*Written instruction*
Revise the rows below by changing every "GUI agent" to "interface agent". Leave all other text unchanged.
Start Data listing
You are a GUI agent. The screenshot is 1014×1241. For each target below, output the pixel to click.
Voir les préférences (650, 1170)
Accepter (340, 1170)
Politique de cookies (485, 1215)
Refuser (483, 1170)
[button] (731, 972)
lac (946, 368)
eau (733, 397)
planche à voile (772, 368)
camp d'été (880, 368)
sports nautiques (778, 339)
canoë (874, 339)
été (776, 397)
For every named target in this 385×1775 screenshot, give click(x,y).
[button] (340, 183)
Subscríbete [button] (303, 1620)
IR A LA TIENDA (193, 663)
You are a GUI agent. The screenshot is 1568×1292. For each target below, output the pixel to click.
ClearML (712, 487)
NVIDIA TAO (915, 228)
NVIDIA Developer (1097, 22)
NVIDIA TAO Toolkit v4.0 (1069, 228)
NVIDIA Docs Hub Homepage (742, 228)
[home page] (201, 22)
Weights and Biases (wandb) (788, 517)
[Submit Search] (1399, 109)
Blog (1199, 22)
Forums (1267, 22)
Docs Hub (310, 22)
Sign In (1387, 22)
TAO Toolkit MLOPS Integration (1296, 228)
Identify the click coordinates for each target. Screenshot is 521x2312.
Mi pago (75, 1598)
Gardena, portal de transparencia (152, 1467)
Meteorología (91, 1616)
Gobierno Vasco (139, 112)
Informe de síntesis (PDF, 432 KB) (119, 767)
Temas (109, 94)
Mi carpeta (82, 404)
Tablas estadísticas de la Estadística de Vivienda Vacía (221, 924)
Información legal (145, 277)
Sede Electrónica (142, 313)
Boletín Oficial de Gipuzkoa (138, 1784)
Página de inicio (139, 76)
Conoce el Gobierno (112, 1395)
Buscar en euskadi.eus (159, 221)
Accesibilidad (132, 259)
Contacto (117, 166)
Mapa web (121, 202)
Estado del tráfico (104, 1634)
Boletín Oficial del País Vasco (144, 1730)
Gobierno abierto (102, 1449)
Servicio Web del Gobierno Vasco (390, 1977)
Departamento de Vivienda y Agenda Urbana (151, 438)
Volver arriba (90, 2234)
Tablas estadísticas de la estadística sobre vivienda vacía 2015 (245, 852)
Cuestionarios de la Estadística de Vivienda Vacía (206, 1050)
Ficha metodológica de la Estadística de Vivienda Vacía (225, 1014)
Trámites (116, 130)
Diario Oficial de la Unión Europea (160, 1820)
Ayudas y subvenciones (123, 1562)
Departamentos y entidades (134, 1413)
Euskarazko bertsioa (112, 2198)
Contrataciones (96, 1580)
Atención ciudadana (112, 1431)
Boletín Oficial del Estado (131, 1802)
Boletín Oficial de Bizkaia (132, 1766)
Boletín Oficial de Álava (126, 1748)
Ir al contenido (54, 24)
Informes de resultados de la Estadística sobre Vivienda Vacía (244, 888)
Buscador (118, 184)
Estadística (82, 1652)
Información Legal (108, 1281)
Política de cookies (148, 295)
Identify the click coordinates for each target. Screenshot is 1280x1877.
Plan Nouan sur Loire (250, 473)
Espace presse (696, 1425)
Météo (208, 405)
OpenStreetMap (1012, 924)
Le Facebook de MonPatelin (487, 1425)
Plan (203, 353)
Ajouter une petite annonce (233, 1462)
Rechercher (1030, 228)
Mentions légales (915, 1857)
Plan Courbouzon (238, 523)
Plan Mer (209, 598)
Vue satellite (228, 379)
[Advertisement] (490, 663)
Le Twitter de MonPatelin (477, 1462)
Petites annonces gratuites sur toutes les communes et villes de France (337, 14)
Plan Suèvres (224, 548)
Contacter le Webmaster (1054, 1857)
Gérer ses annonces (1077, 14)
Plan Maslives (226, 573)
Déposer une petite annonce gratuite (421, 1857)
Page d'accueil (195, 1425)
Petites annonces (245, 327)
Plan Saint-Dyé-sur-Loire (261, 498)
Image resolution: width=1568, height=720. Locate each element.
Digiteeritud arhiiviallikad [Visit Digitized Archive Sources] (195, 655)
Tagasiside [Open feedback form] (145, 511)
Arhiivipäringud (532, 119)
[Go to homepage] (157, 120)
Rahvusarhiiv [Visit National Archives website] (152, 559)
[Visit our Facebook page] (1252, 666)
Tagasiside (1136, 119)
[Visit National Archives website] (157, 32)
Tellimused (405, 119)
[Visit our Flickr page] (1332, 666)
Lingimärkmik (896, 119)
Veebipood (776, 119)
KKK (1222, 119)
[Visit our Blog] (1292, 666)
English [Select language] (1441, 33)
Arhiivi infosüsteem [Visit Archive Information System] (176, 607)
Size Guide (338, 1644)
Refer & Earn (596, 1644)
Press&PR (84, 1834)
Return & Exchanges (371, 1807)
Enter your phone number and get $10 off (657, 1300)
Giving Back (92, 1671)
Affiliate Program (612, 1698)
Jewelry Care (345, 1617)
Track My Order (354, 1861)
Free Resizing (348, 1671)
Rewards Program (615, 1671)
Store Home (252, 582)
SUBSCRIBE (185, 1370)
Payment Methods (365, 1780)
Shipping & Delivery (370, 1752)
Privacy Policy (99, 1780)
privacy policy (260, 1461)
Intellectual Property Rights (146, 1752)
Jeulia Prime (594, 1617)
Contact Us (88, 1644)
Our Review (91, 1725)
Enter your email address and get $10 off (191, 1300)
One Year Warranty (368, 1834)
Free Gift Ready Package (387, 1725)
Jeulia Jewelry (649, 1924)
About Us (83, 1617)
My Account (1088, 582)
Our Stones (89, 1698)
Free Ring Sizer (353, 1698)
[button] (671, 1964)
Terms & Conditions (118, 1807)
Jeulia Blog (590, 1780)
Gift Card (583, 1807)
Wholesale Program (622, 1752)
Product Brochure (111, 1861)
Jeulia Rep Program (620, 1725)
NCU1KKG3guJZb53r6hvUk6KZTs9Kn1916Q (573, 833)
End Data listing
*In response*
You are a interface agent. The screenshot is 1014×1241. For each target below, output the pixel to click.
Voir les préférences (650, 1170)
Accepter (340, 1170)
Politique de cookies (485, 1215)
Refuser (483, 1170)
[button] (731, 972)
lac (946, 368)
eau (733, 397)
planche à voile (772, 368)
camp d'été (880, 368)
sports nautiques (778, 339)
canoë (874, 339)
été (776, 397)
For every named target in this 385×1775 screenshot, give click(x,y).
[button] (340, 183)
Subscríbete [button] (303, 1620)
IR A LA TIENDA (193, 663)
You are a interface agent. The screenshot is 1568×1292. For each target below, output the pixel to click.
ClearML (712, 487)
NVIDIA TAO (915, 228)
NVIDIA Developer (1097, 22)
NVIDIA TAO Toolkit v4.0 (1069, 228)
NVIDIA Docs Hub Homepage (742, 228)
[home page] (201, 22)
Weights and Biases (wandb) (788, 517)
[Submit Search] (1399, 109)
Blog (1199, 22)
Forums (1267, 22)
Docs Hub (310, 22)
Sign In (1387, 22)
TAO Toolkit MLOPS Integration (1296, 228)
Identify the click coordinates for each target. Screenshot is 521x2312.
Mi pago (75, 1598)
Gardena, portal de transparencia (152, 1467)
Meteorología (91, 1616)
Gobierno Vasco (139, 112)
Informe de síntesis (PDF, 432 KB) (119, 767)
Temas (109, 94)
Mi carpeta (82, 404)
Tablas estadísticas de la Estadística de Vivienda Vacía (221, 924)
Información legal (145, 277)
Sede Electrónica (142, 313)
Boletín Oficial de Gipuzkoa (138, 1784)
Página de inicio (139, 76)
Conoce el Gobierno (112, 1395)
Buscar en euskadi.eus (159, 221)
Accesibilidad (132, 259)
Contacto (117, 166)
Mapa web (121, 202)
Estado del tráfico (104, 1634)
Boletín Oficial del País Vasco (144, 1730)
Gobierno abierto (102, 1449)
Servicio Web del Gobierno Vasco (390, 1977)
Departamento de Vivienda y Agenda Urbana (151, 438)
Volver arriba (90, 2234)
Tablas estadísticas de la estadística sobre vivienda vacía 2015 (245, 852)
Cuestionarios de la Estadística de Vivienda Vacía (206, 1050)
Ficha metodológica de la Estadística de Vivienda Vacía (225, 1014)
Trámites (116, 130)
Diario Oficial de la Unión Europea (160, 1820)
Ayudas y subvenciones (123, 1562)
Departamentos y entidades (134, 1413)
Euskarazko bertsioa (112, 2198)
Contrataciones (96, 1580)
Atención ciudadana (112, 1431)
Boletín Oficial del Estado (131, 1802)
Boletín Oficial de Bizkaia (132, 1766)
Boletín Oficial de Álava (126, 1748)
Ir al contenido (54, 24)
Informes de resultados de la Estadística sobre Vivienda Vacía (244, 888)
Buscador (118, 184)
Estadística (82, 1652)
Información Legal (108, 1281)
Política de cookies (148, 295)
Identify the click coordinates for each target. Screenshot is 1280x1877.
Plan Nouan sur Loire (250, 473)
Espace presse (696, 1425)
Météo (208, 405)
OpenStreetMap (1012, 924)
Le Facebook de MonPatelin (487, 1425)
Plan (203, 353)
Ajouter une petite annonce (233, 1462)
Rechercher (1030, 228)
Mentions légales (915, 1857)
Plan Courbouzon (238, 523)
Plan Mer (209, 598)
Vue satellite (228, 379)
[Advertisement] (490, 663)
Le Twitter de MonPatelin (477, 1462)
Petites annonces gratuites sur toutes les communes et villes de France (337, 14)
Plan Suèvres (224, 548)
Contacter le Webmaster (1054, 1857)
Gérer ses annonces (1077, 14)
Plan Maslives (226, 573)
Déposer une petite annonce gratuite (421, 1857)
Page d'accueil (195, 1425)
Petites annonces (245, 327)
Plan Saint-Dyé-sur-Loire (261, 498)
Image resolution: width=1568, height=720. Locate each element.
Digiteeritud arhiiviallikad [Visit Digitized Archive Sources] (195, 655)
Tagasiside [Open feedback form] (145, 511)
Arhiivipäringud (532, 119)
[Go to homepage] (157, 120)
Rahvusarhiiv [Visit National Archives website] (152, 559)
[Visit our Facebook page] (1252, 666)
Tagasiside (1136, 119)
[Visit National Archives website] (157, 32)
Tellimused (405, 119)
[Visit our Flickr page] (1332, 666)
Lingimärkmik (896, 119)
Veebipood (776, 119)
KKK (1222, 119)
[Visit our Blog] (1292, 666)
English [Select language] (1441, 33)
Arhiivi infosüsteem [Visit Archive Information System] (176, 607)
Size Guide (338, 1644)
Refer & Earn (596, 1644)
Press&PR (84, 1834)
Return & Exchanges (371, 1807)
Enter your phone number and get $10 off (657, 1300)
Giving Back (92, 1671)
Affiliate Program (612, 1698)
Jewelry Care (345, 1617)
Track My Order (354, 1861)
Free Resizing (348, 1671)
Rewards Program (615, 1671)
Store Home (252, 582)
SUBSCRIBE (185, 1370)
Payment Methods (365, 1780)
Shipping & Delivery (370, 1752)
Privacy Policy (99, 1780)
privacy policy (260, 1461)
Intellectual Property Rights (146, 1752)
Jeulia Prime (594, 1617)
Contact Us (88, 1644)
Our Review (91, 1725)
Enter your email address and get $10 off (191, 1300)
One Year Warranty (368, 1834)
Free Gift Ready Package (387, 1725)
Jeulia Jewelry (649, 1924)
About Us (83, 1617)
My Account (1088, 582)
Our Stones (89, 1698)
Free Ring Sizer (353, 1698)
[button] (671, 1964)
Terms & Conditions (118, 1807)
Jeulia Blog (590, 1780)
Gift Card (583, 1807)
Wholesale Program (622, 1752)
Product Brochure (111, 1861)
Jeulia Rep Program (620, 1725)
NCU1KKG3guJZb53r6hvUk6KZTs9Kn1916Q (573, 833)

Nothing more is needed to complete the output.